- Work to complete -
Reproduce the listing below word for word, keeping every line as it appears.

—————

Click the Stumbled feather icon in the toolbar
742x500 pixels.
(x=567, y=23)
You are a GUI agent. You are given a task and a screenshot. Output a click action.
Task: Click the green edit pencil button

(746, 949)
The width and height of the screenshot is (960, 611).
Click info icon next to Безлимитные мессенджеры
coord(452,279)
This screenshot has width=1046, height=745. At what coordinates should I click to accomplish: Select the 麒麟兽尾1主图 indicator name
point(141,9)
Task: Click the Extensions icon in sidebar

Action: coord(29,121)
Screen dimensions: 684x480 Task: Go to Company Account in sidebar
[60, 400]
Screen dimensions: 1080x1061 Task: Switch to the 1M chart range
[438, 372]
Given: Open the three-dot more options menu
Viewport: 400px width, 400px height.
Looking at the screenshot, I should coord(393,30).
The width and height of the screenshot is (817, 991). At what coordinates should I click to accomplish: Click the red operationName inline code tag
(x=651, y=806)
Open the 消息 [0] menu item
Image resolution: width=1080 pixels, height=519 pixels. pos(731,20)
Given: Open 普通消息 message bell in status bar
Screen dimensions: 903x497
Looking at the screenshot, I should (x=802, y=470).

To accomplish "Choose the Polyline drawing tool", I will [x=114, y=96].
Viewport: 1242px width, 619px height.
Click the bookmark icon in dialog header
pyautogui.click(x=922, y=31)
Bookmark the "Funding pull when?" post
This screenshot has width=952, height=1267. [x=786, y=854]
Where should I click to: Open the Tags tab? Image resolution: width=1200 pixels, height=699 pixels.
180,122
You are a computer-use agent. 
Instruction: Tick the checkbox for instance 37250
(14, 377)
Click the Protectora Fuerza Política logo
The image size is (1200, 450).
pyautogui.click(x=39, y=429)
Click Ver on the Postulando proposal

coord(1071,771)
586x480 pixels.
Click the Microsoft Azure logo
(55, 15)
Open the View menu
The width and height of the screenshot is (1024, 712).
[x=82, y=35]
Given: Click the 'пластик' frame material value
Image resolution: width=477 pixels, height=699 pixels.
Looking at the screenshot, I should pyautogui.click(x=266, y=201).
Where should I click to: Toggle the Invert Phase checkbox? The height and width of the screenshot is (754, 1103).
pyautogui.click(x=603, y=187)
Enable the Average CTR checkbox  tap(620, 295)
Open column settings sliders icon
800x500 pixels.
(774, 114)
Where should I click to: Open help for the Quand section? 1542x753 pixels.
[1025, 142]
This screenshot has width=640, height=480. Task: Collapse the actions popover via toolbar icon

—————

- Reply -
Click the Stumbled feather icon in the toolbar
742x500 pixels.
(x=567, y=23)
You are a GUI agent. You are given a task and a screenshot. Output a click action.
Task: Click the green edit pencil button

(746, 949)
The width and height of the screenshot is (960, 611).
Click info icon next to Безлимитные мессенджеры
coord(452,279)
This screenshot has width=1046, height=745. At what coordinates should I click to accomplish: Select the 麒麟兽尾1主图 indicator name
point(141,9)
Task: Click the Extensions icon in sidebar

Action: coord(29,121)
Screen dimensions: 684x480 Task: Go to Company Account in sidebar
[60, 400]
Screen dimensions: 1080x1061 Task: Switch to the 1M chart range
[438, 372]
Given: Open the three-dot more options menu
Viewport: 400px width, 400px height.
Looking at the screenshot, I should coord(393,30).
The width and height of the screenshot is (817, 991). At what coordinates should I click to accomplish: Click the red operationName inline code tag
(x=651, y=806)
Open the 消息 [0] menu item
Image resolution: width=1080 pixels, height=519 pixels. pos(731,20)
Given: Open 普通消息 message bell in status bar
Screen dimensions: 903x497
Looking at the screenshot, I should (x=802, y=470).

To accomplish "Choose the Polyline drawing tool", I will [x=114, y=96].
Viewport: 1242px width, 619px height.
Click the bookmark icon in dialog header
pyautogui.click(x=922, y=31)
Bookmark the "Funding pull when?" post
This screenshot has width=952, height=1267. [x=786, y=854]
Where should I click to: Open the Tags tab? Image resolution: width=1200 pixels, height=699 pixels.
180,122
You are a computer-use agent. 
Instruction: Tick the checkbox for instance 37250
(14, 377)
Click the Protectora Fuerza Política logo
The image size is (1200, 450).
pyautogui.click(x=39, y=429)
Click Ver on the Postulando proposal

coord(1071,771)
586x480 pixels.
Click the Microsoft Azure logo
(55, 15)
Open the View menu
The width and height of the screenshot is (1024, 712).
[x=82, y=35]
Given: Click the 'пластик' frame material value
Image resolution: width=477 pixels, height=699 pixels.
Looking at the screenshot, I should pyautogui.click(x=266, y=201).
Where should I click to: Toggle the Invert Phase checkbox? The height and width of the screenshot is (754, 1103).
pyautogui.click(x=603, y=187)
Enable the Average CTR checkbox  tap(620, 295)
Open column settings sliders icon
800x500 pixels.
(774, 114)
Where should I click to: Open help for the Quand section? 1542x753 pixels.
[1025, 142]
This screenshot has width=640, height=480. Task: Collapse the actions popover via toolbar icon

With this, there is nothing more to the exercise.